En México nos hemos sentido profundamente ofendidos por el desprecio tan abierto que el próximo presidente republicano ha manifestado en contra de los migrantes que se ven obligados a desplazarse hacia el país del norte. Estamos conmocionados, indignados por la muestra de servil sumisión que manifestó Peña Nieto al aceptar ser ninguneado por aquel tipo prepotente cuando ni siquiera era presidente, sino un candidato a la presidencia de su país. Es cierto y sólidamente probado: estamos en shock.
Pero ¿por qué nos indignamos si nosotros mismos practicamos ese desprecio sobre el otro, sobre el que no es como nosotros, no habla como nosotros y no piensa como nosotros? Desde luego, este fenómeno tiene un enorme y profundo trasfondo social derivado de nuestra formación como estado-nación, y por lo tanto, esas actitudes tan nefastas que hoy exhibimos las hemos incubado a lo largo de nuestra historia.
Ahora bien, es todavía más preocupante si vemos que estos muchos “Méxicos” no están integrados entre sí por varias situaciones maduradas con el tiempo. Este artículo pretende llamar la atención sobre nuestras sombras para darles luz, para buscar una solución que nos coloque como sociedad unida e igualitaria ante los difíciles cuatro años que nos esperan en el futuro inmediato.
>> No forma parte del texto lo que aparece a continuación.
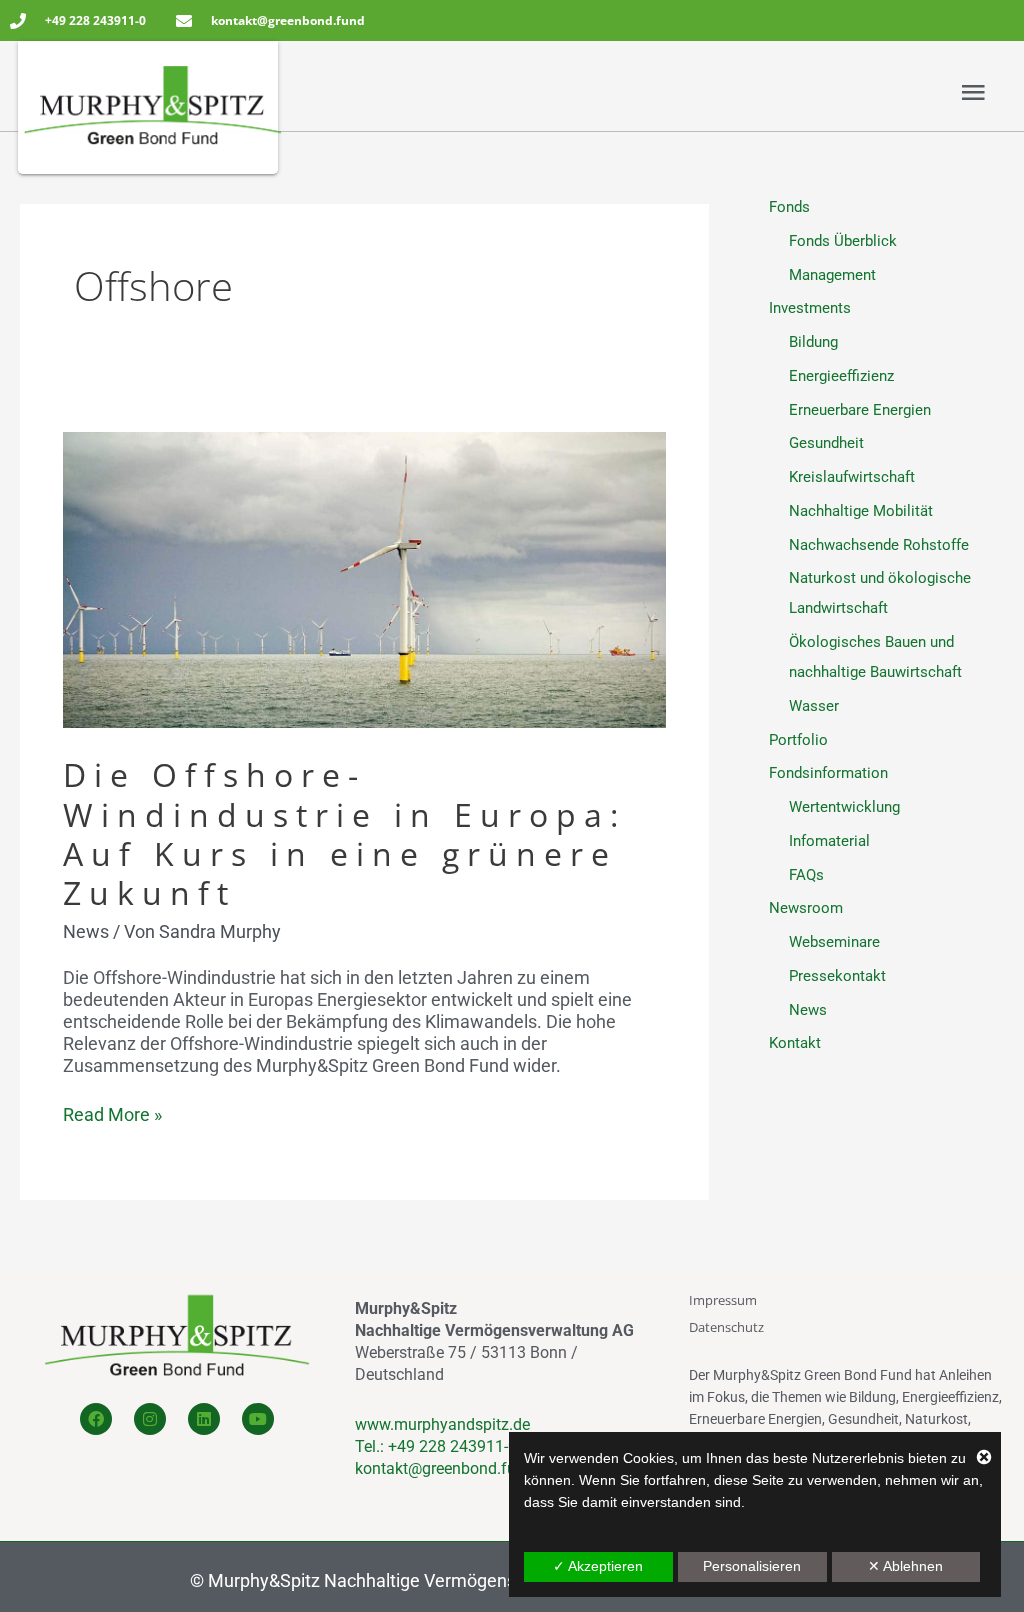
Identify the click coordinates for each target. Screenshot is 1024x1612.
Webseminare (834, 942)
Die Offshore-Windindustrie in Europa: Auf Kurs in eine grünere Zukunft (344, 833)
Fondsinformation (828, 773)
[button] (750, 93)
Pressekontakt (837, 976)
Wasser (814, 706)
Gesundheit (826, 443)
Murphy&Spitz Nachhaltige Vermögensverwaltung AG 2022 (442, 1580)
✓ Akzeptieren (598, 1566)
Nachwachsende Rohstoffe (879, 545)
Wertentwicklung (844, 807)
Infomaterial (829, 841)
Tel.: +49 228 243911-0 (436, 1446)
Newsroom (806, 908)
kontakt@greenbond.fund (444, 1468)
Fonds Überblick (843, 241)
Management (832, 275)
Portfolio (798, 740)
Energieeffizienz (841, 376)
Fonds (789, 207)
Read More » (112, 1114)
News (86, 931)
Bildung (813, 342)
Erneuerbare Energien (860, 410)
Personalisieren (752, 1566)
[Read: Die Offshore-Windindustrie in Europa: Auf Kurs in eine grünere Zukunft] (364, 578)
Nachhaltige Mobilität (861, 511)
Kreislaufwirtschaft (852, 477)
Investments (810, 308)
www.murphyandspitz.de (442, 1424)
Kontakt (795, 1043)
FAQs (806, 875)
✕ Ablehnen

Al momento de la colonización española, durante los siglos XVI y XVII, se implementó una sociedad estamentaria dividida no en clases sociales, sino en “castas”, es decir, en grupos sociales definidos por criterios de origen y pureza racial que de inmediato configuraron también una ideología de los grupos dominantes que despreciaba todo lo que no fuera de origen europeo. El fenómeno conocido como mestizaje fue más bien un hecho intercultural que se desarrolló entre los individuos europeos menos favorecidos por las bondades económicas, es decir, fue un hecho consumado por los primeros conquistadores y por la enorme cantidad de castellanos, vascos, andaluces y gallegos pobres que vinieron con la esperanza de “hacer la América” y regresar ricos y orondos a sus lugares de origen.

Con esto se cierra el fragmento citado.